No Overtime for Workers for Changing, Travel

     CHICAGO (CN) – The 7th Circuit ruled that steel workers are not entitled by statute to overtime pay for time spent changing into work clothes and walking from locker rooms to their work site, ordering a class action against U.S. Steel Corporation dismissed.
     An 800-member class of former and current hourly employees at U.S. Steel’s Gary, Indiana plant filed suit under the Fair Labor Standards Act of 1938. The complaint alleged that the company had violated the act by failing to compensate them for changing and travel time, despite express provisions in their collective bargaining agreement precluding payment for these activities. According to the class, the statutory provisions of FLSA override the union agreement.
     U.S. District Judge Robert Miller divided the question, ruling that the act does not require compensation for clothes-changing time. Miller certified the question of whether or not workers should be compensated for travel time to the 7th Circuit, which granted review.
     While FLSA explicitly excludes from overtime “any time spent changing clothes or washing at the beginning or end of each workday which was excluded from measured working time… by the express terms or by custom or practice under a bona fide collective bargaining agreement applicable to the particular employee,” the changing involves putting on “safety equipment” rather than “clothes,” voiding the exception.
     The 7th Circuit’s opinion, penned by Judge Richard Posner, included a photograph of a steel worker “modeling” his daily outfit. Posner has frequently included photographs in his opinions, including his recent use of a photo of Bob Marley to illustrate the concept of dreadlocks.
     The safety function of the clothing does not void the exemption, Posner ruled.
     “Protection-against sun, cold, wind, blisters, stains, insect bites, and being spotted by animals that one is hunting-is a common function of clothing, and an especially common function of work clothes worn by factory workers. It would be absurd to exclude all work clothes that have a protective function… and thus limit the exclusion largely to actors’ costumes and waiters’ and doormen’s uniforms,” he wrote.
     All federal appeals courts except the 9th Circuit, which the opinion criticized as an “outlier,” have issued similar rulings.
     Proceeding to the issue of travel time, the 7th Circuit ruled that employers do not have to pay workers for time spent walking from the locker room to their work site.
     The court ejected plaintiffs’ contention that the activity was outside of an exception to the Portal-to-Portal Act, which generally requires employers to pay for time spent traveling between “principle activities” while at work. Changing clothes is not a “principal activity,” the three-judge panel determined.
     Posner explained the paradox that would be created under the plaintiffs’ interpretation: “Suppose it is 100 yards from the plant entrance to the locker room and another 100 yards to the work station. On the plaintiffs’ view, traversing the second 100 yards is compensable, though traversing the first 100 yards is not, but if the locker room were adjacent to the work station none of the workers’ travel time would be compensable even though the amount of walking they’d be doing would be identical. What sense could that make?”

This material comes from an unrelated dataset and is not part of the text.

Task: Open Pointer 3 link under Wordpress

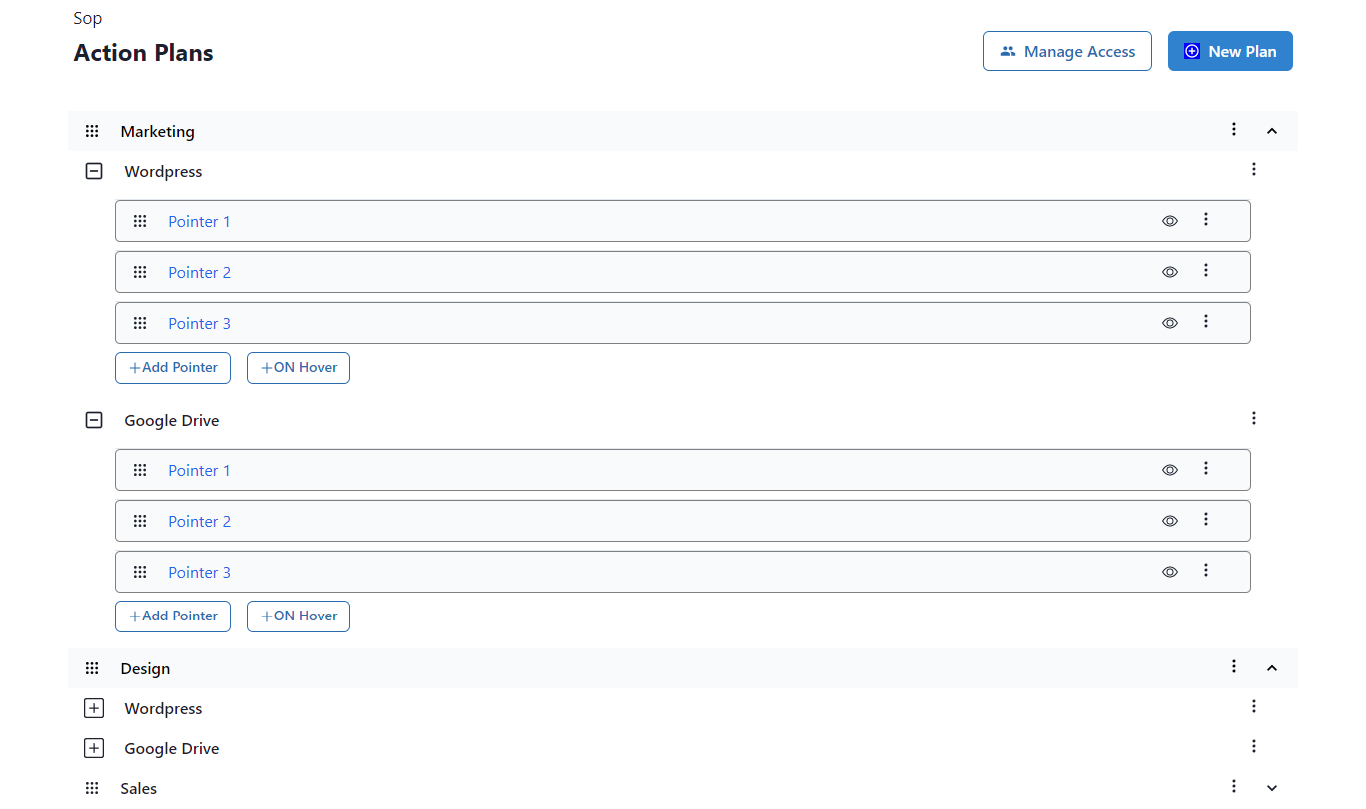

     The opinion noted that Congress had specifically added exceptions to the FLSA, which explicitly allow travel time pay to be negotiated by unions and management, in order to eliminate disruptions caused by the Supreme Court rulings that FLSA required overtime payment for the activities.
     The travel time ruling creates a circuit split on the issue; the 6th Circuit recently released an opposite ruling in Franklin v. Kellogg Company. Noting the Circuit split, the 7th Circuit circulated its opinion to all active judges before release. No judge voted to rehear the case en banc.
     “If the workers have a legal right to be paid for [time spent at the plant, but not producing steel], the company will be less willing to pay them a high wage for the time during which they are making steel; it will push hard to reduce the hourly wage so that its overall labor costs do not rise,” Posner wrote, acknowledging the practical problems with an employee-friendly ruling.
     “The steel industry is international and highly competitive, and unions temper their wage demands to avoid killing the goose that lays the golden eggs. They don’t want the American steel industry to go where so much American manufacturing has gone in recent years-abroad.”
     The opinion concluded by explaining that the 7th Circuit was willing to rule in opposition to the Department of Labor’s amicus briefs in favor of the plaintiffs because its recommendation was essentially political. Posner noted that the department’s position on whether donning safety equipment must count towards overtime had flip-flopped between the Clinton, Bush, and Obama administrations.
     “It would be a considerable paradox if before 2001 the plaintiffs would win because the President was a Democrat, between 2001 and 2009 the defendant would win because the President was a Republican, and in 2012 the plaintiffs would win because the President is again a democrat. That would make a travesty of the principal of deference to interpretations of statutes by the agencies responsible for enforcing them,” he concluded.
     The 7th Circuit directed the district court to dismiss the case.